All computers should have a good firewall. Firewalls are designed to block bad e-mails and prevent viruses from infecting your system. Both Microsoft and Apple have built-in firewalls. Sometimes there is a need to strengthen that protection. There are many network security/firewall companies out there. Norton Antivirus and McAfee are two of the largest. I personally use AVG which I believe is a Dutch company. AVG has both a free version and a subscription version. I started out with the free version, but eventually switched to the paid version. There are many other companies available from whom to choose. Do research with your parents on which company would be best for you and your computer(s).

The main purpose of a firewall is to prevent unauthorized access to your computer and block viruses from infecting it. Since most people have information on their computers, like finances, that they would not like other people to access, having a good firewall is important. One area that firewalls often protect is in reviewing incoming e-mail. E-mail is one of the major entry points for unwanted viruses. Normally, a virus is downloaded by opening an attachment that comes with the e-mail. If you are not sure who sent you the e-mail, do not open any attachments. More sophisticated hackers say that they can infect your systems by you simply opening your e-mail. I personally have not verified this, but I usually just delete e-mail from people I do not know. If that is a problem, I just block that person from my e-mail in basket.

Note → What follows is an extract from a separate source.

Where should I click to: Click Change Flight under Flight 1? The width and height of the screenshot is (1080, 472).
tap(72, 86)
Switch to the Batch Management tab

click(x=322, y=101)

The amin problem with most firewalls is bloat. To protect you more, the software sometimes grows to require many of your computers resources. Each company has a redesign on a regular basis to maintain the current level of protection while reducing the amount of code and execution time required to perform these safeguards. The other problem is allowing your firewall to get out-of-date. New viruses and other hacks are devised frequently, so the firewall software must be updated often to have the latest protects.





Remote Computer Access

Digital Citizenship



This is a document under development. The main point is to be cautious on-line. There are people out there who would like to do harm to others. Do not be a victim and especially do not be a perpetrator. Be safe on line.